I just bought a new boat that has a Northern Flight pop-up blind on it.  The blind only has the black cold-weather wind blocker on it right now, so I'm looking for camo to add over it.  I want to go with the grass look, but i'm trying to find the best deal and set-up to attach it on.  Anyone out there with the Northern Flight blind have any ideas or pics of theirs?  I'm not sure if I like the 4'x4' grass mats that Cabelas makes.....i kinda want something more mossy looking.....  ideas/pics?  

Thanks!


----------



## rspringer (Mar 9, 2010)

shaggy panels from Mudbuddy.


----------



## slayer1 (Mar 9, 2010)

You can also get a couple of trash bags of Spanish Moss to take hunting and add it as needed .  Grab a few different colors of spray paint to paint the moss to match you hunting terrain.


----------



## DuckGodLiaison (Mar 10, 2010)

slayer1 said:


> You can also get a couple of trash bags of Spanish Moss to take hunting and add it as needed .  Grab a few different colors of spray paint to paint the moss to match you hunting terrain.



That's actually a really good idea!  I've never thought of that, but it would be super easy to use and there's PLENTY of it around.......and FREE!  

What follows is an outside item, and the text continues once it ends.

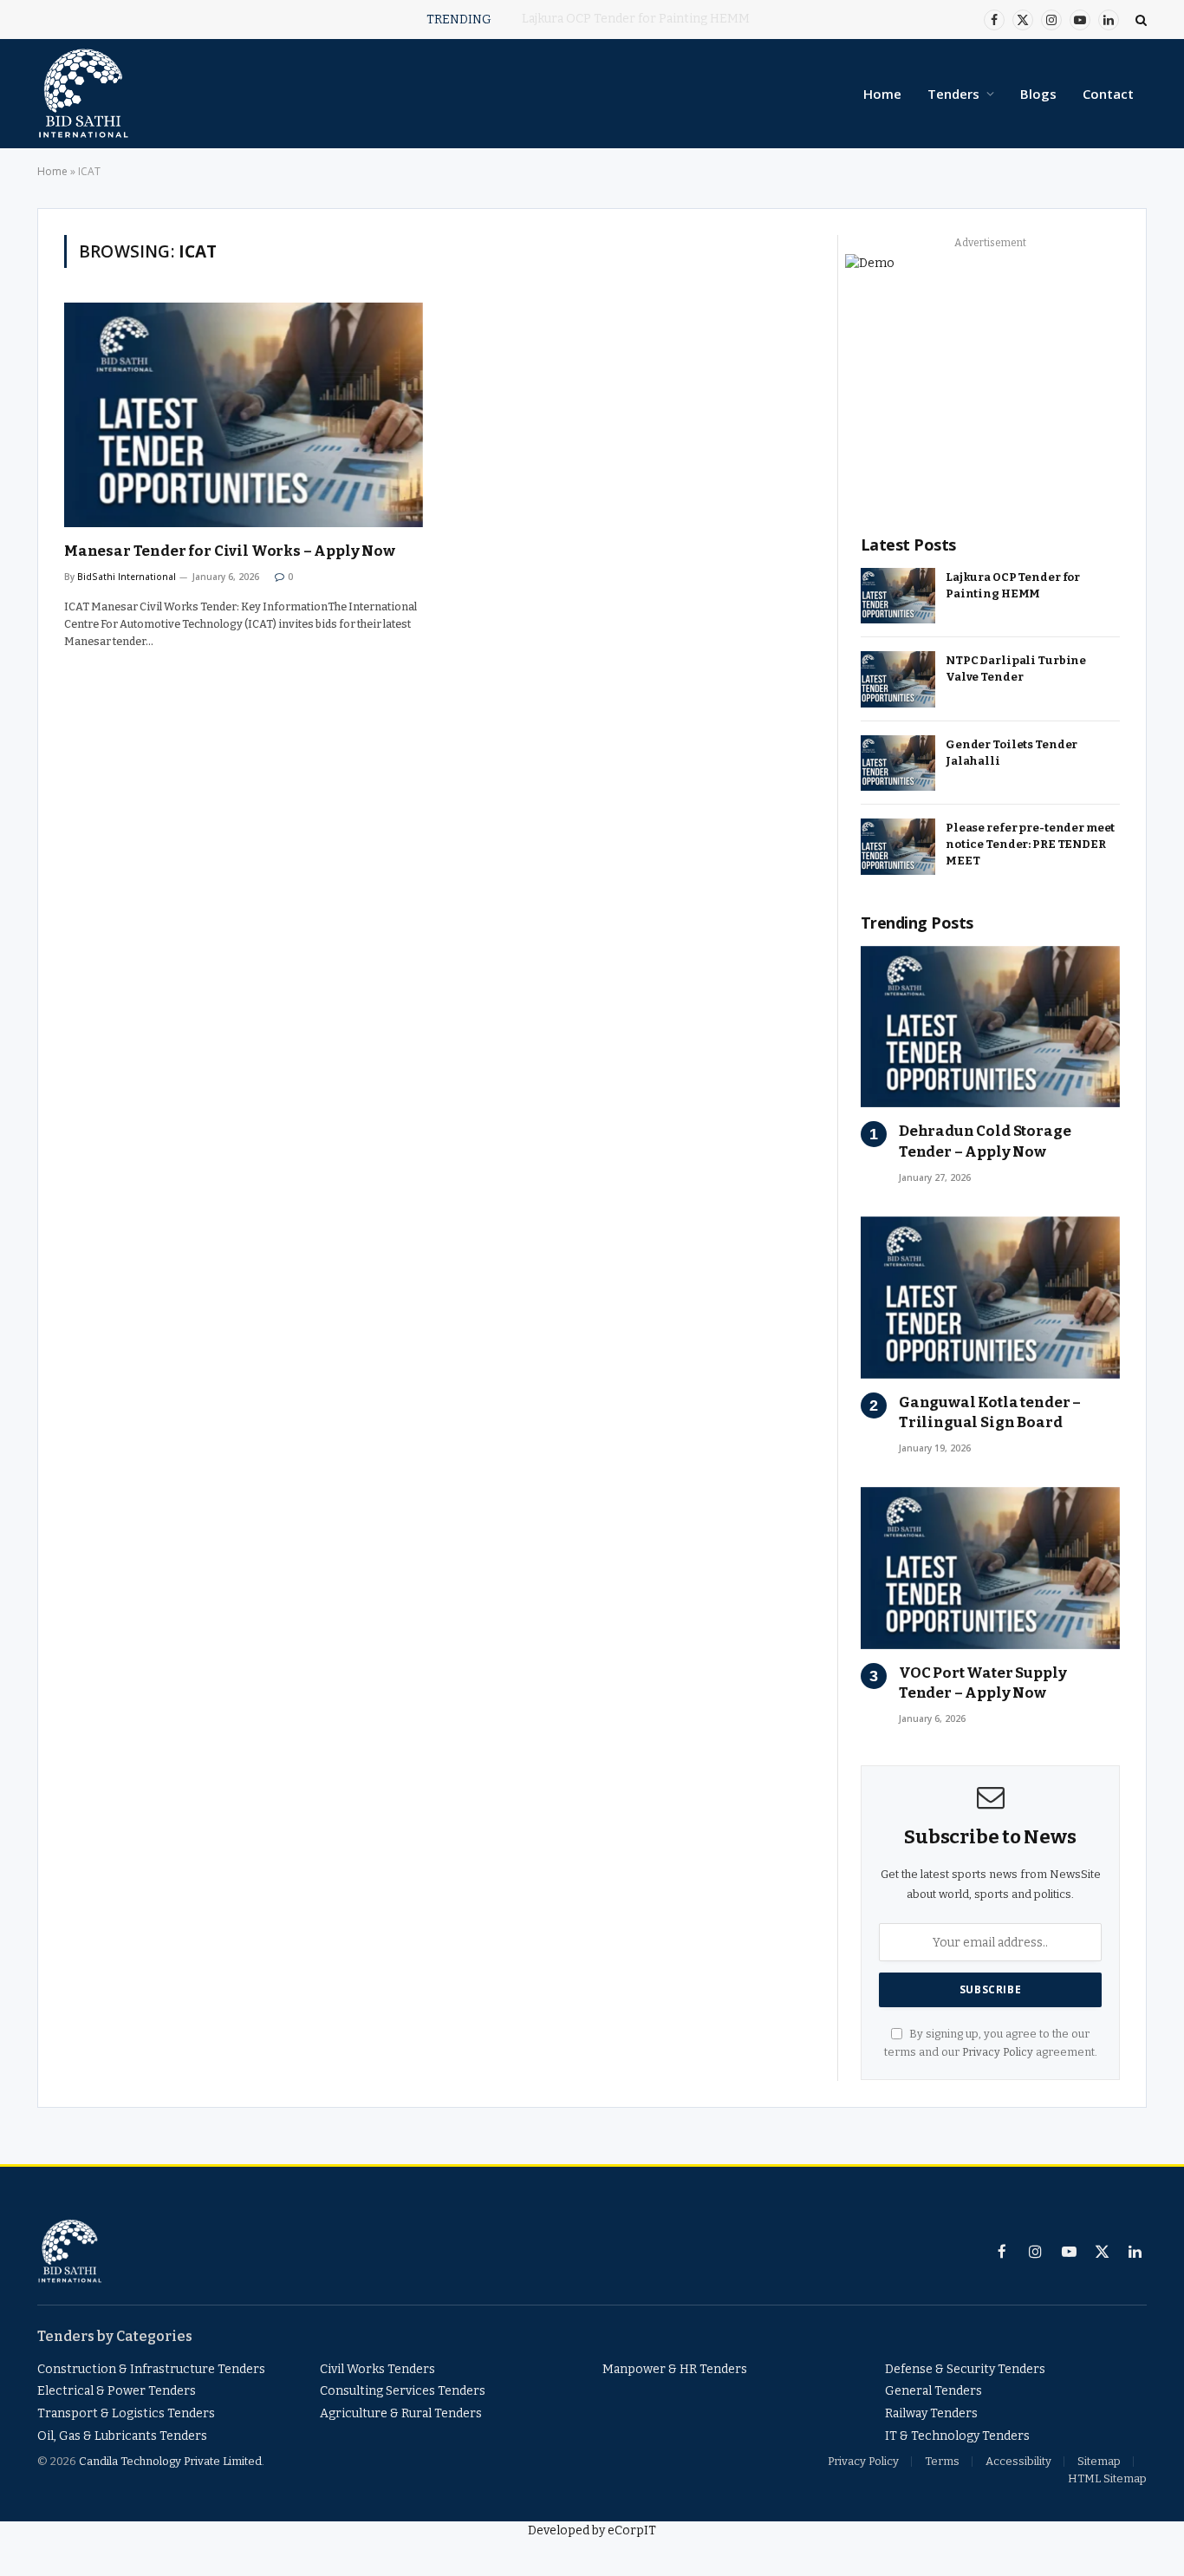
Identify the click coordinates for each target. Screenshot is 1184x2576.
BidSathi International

I actually ran across this website that sales bulk raffia grass (Prairie Grass) for super cheap.  For $43 you can get 10lbs, opposed to Cabela's $79 price for the same amount.  I figured I could zip tie it to the mesh netting that came with my blind.  (http://www.jstern.com)

EDIT:  I forgot to add that the seller called me back and is going to send me the mesh lining that was supposed to come with the blind.  So now i'll have something to zip tie the grass to.


----------



## cmk07c (Mar 16, 2010)

*Red bugs???*



slayer1 said:


> You can also get a couple of trash bags of Spanish Moss to take hunting and add it as needed .  Grab a few different colors of spray paint to paint the moss to match you hunting terrain.



don't complain if you get red bugs.... If you do, take lenty of finger nail polish.


----------



## DuckGodLiaison (Mar 17, 2010)

yeah I thought about that........you'd have to wear gloves!


----------



## aaber (Mar 17, 2010)

Best bet is to get the avery como net buck brush is the best then just cover with killer weed it will last you forever the 4x4 grass mats stink you will be lucky to get one season out of them


----------



## Cajun_in_GA (Apr 7, 2010)

shaggy panels are the ticket.


----------



## catalpa (Apr 10, 2010)

check Purser's Place Cochran,GA


----------



## DuckGodLiaison (Apr 12, 2010)

outdoor store?  what do they have?


----------